ANALYSIS OF CARBON SOURCE AND PH-DEPENDENT TRANSCRIPTIONAL REGULATION OF HUMICOLA GRISEA VAR. THERMOIDEA LIGNOCELLULOLYTIC SYSTEM

Thiago Machado Mello de Sousa (UnB); Lorena da Silveira Derengowiski (UnB); Ildinete Silva Pereira (UnB); Marcio José Poças Fonseca (UnB)

Environmental pH is an important signal for fungi physiology, intervening at the transcriptional regulation of several gene products. In filamentous fungi and yeasts, the PacC zinc-finger transcription factor regulates gene expression in response to alkaline external pH. The production of enzymes involved in plant cell wall breakdown is regulated mainly at the transcriptional level. Nonetheless, the involvement of the pH-related regulatory pathway in the lignocellulolytic enzymes expression has not been extensively studied. We have demonstrated that the thermophilic deuteromycete Humicola grisea var. thermoidea is a potent cellulases producer, presenting a considerable potential for agricultural wastes bioconvertion processes. Results of our group support the existence of a pH regulatory pathway for H. grisea var. thermoidea transcriptional regulation. In this work, we have performed by quantitative real time RT-PCR a time course trascriptional analysis of several H. grisea genes. Eight lignocellulolytic genes (cbh1.1, cbh1.2, egl1, egl2, egl3, egl4, bgl4 and xyn1) and two transcription factors (pacC and creA) were analyzed in the presence of simple (glucose) or complex (sugarcane bagasse) carbon sources and in acid or alkaline medium conditions. The qRT-PCR analysis reveled an early and strong induction of transcription of almost all lignocellulolitc genes, in a synergistic way, when the mycelia were grown with the complex carbon source and in alkali conditions (pH 8.0). The only exception was egl4, that was acid induced. An opposite pattern of expression of the two trascription factors was observed. While pacC was induced in alkaline conditions and strongly repressed in presence of glucose, creA was induced by glucose and repressed in alkaline conditions.

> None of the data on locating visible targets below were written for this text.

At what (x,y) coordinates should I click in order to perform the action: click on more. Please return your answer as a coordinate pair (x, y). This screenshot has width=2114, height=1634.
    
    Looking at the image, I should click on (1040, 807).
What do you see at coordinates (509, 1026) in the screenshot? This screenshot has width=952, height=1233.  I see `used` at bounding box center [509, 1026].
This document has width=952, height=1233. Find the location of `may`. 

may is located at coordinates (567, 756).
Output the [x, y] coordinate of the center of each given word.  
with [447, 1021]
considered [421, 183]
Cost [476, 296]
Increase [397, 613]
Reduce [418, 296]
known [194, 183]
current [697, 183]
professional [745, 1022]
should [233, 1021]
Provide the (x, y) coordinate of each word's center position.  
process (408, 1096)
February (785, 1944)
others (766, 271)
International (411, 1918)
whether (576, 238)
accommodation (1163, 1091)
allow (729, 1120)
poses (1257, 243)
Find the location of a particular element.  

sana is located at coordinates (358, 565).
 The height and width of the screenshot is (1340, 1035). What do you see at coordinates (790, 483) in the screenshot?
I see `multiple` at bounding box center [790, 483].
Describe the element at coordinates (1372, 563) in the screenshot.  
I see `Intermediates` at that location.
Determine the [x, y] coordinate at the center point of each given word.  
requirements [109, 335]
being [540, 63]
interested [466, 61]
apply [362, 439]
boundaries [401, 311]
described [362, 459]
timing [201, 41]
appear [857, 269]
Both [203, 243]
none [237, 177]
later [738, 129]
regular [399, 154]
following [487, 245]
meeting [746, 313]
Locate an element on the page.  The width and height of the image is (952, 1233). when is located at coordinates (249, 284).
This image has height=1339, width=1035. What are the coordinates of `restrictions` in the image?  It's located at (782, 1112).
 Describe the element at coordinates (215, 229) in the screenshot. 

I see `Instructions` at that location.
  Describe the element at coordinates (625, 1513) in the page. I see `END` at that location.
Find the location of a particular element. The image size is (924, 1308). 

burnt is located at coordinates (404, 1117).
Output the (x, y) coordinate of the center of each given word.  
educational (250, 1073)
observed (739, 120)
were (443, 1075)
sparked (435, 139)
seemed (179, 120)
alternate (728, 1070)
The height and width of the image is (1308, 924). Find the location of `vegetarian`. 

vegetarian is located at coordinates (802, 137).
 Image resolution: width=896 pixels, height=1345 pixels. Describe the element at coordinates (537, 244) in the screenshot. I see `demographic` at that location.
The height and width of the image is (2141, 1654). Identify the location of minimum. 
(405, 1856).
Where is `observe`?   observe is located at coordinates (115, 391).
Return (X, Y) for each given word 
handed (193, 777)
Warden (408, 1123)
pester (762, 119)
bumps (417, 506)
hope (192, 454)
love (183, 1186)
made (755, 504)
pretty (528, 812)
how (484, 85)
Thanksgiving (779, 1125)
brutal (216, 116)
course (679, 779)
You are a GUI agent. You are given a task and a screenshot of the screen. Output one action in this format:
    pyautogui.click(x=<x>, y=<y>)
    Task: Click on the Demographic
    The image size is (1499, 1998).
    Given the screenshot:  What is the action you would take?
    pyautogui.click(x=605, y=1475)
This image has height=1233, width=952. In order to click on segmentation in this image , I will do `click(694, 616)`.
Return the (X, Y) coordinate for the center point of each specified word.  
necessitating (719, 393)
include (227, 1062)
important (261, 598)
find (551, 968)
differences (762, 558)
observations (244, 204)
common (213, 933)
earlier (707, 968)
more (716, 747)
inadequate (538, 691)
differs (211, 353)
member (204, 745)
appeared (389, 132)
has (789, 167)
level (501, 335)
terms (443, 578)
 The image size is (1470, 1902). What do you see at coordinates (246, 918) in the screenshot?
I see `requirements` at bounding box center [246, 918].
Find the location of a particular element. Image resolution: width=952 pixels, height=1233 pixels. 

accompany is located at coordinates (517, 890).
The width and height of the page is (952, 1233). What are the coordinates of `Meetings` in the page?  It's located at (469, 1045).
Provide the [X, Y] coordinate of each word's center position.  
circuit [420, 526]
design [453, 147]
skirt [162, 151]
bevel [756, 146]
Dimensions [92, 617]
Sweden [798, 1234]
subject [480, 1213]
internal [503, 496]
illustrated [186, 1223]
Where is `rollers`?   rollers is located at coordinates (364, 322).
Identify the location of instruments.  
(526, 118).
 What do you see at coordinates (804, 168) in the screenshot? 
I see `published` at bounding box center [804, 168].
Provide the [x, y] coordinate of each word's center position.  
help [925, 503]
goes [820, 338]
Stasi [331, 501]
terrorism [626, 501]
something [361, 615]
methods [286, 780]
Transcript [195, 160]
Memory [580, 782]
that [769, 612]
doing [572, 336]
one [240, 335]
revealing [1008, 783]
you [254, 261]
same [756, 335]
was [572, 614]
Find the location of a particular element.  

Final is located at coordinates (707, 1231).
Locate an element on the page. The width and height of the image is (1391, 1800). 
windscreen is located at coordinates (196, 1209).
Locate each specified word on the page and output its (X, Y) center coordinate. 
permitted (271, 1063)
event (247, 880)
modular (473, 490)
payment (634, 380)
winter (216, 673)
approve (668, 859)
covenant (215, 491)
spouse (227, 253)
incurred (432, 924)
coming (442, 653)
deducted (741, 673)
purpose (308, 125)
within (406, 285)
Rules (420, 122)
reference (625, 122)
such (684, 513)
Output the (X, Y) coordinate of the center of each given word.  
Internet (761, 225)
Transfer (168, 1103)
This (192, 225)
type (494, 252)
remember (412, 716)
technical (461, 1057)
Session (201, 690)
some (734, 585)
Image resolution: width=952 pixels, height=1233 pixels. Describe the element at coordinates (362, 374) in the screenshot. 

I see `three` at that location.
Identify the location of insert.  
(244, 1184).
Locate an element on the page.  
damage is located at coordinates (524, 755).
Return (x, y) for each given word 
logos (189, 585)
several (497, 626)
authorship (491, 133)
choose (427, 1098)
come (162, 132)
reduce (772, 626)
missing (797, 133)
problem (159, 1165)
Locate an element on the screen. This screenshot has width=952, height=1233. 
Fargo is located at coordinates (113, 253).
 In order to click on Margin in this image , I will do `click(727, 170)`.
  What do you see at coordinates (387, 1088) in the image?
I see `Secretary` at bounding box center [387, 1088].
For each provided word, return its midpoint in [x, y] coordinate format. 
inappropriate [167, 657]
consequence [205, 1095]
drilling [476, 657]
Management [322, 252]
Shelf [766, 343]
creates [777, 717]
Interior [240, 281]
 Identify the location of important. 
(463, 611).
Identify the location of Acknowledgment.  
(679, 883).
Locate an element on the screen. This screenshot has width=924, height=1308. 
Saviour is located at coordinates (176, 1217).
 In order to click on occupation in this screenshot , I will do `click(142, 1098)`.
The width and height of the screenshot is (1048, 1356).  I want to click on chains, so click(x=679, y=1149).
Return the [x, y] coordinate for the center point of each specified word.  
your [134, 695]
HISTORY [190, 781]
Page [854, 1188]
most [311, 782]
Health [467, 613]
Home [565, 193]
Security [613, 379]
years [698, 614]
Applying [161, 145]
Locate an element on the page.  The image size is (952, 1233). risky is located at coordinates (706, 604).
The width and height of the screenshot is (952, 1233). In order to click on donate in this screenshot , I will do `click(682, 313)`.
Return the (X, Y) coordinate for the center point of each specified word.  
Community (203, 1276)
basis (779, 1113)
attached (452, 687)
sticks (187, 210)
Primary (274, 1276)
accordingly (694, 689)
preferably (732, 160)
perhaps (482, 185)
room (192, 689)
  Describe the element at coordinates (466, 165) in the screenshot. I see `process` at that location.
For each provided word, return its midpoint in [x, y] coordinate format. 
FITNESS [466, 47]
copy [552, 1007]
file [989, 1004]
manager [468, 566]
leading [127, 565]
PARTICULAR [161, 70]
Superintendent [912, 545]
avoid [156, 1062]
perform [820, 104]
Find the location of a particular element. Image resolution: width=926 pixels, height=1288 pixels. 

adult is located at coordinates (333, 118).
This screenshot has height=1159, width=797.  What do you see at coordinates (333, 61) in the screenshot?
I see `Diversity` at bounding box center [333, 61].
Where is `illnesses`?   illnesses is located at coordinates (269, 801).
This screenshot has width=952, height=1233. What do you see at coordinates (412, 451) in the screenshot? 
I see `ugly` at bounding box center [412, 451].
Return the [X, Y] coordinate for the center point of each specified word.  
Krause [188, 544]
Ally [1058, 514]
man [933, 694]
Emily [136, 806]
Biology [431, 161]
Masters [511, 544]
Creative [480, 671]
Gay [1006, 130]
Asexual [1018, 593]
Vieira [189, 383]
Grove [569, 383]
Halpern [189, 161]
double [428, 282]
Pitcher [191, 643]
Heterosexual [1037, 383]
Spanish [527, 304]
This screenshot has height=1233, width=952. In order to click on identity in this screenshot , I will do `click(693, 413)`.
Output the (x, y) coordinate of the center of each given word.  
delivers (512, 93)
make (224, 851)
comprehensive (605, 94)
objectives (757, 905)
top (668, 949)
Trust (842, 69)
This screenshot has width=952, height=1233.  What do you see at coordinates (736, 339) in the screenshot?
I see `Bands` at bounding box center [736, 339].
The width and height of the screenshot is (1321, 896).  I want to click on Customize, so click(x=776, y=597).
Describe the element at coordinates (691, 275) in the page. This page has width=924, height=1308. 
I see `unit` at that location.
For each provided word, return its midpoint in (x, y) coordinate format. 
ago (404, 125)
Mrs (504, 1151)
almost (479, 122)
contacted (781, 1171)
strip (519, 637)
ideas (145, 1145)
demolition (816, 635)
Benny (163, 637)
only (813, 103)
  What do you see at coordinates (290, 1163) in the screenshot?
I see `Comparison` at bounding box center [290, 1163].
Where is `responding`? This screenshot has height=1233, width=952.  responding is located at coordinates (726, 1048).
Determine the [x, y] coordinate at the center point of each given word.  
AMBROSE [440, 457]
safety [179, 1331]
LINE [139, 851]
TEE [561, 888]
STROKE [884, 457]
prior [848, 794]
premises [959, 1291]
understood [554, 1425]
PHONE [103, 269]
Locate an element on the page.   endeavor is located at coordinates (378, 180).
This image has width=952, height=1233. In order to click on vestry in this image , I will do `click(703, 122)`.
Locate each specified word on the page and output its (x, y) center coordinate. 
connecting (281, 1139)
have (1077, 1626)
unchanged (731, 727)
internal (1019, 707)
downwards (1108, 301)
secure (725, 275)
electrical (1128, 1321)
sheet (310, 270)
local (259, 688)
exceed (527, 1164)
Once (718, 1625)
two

By eletrophoretic mobility shift assays (EMSAs) with upstream regulatory sequences of pacC, we showed that exists an in vitro interaction between the proteins PacC and CreA with pacC upstream regulatory sequence, where the both factor compete by the same binding site. Taken together, this data corroborates our previous evidences supporting the existence of a pH regulatory pathway for H. grisea transcriptional regulation by PacC. Moreover, PacC is probably transcriptionaly regulated by itself and may suffer influence of the carbon repression mechanism mediated by CreA.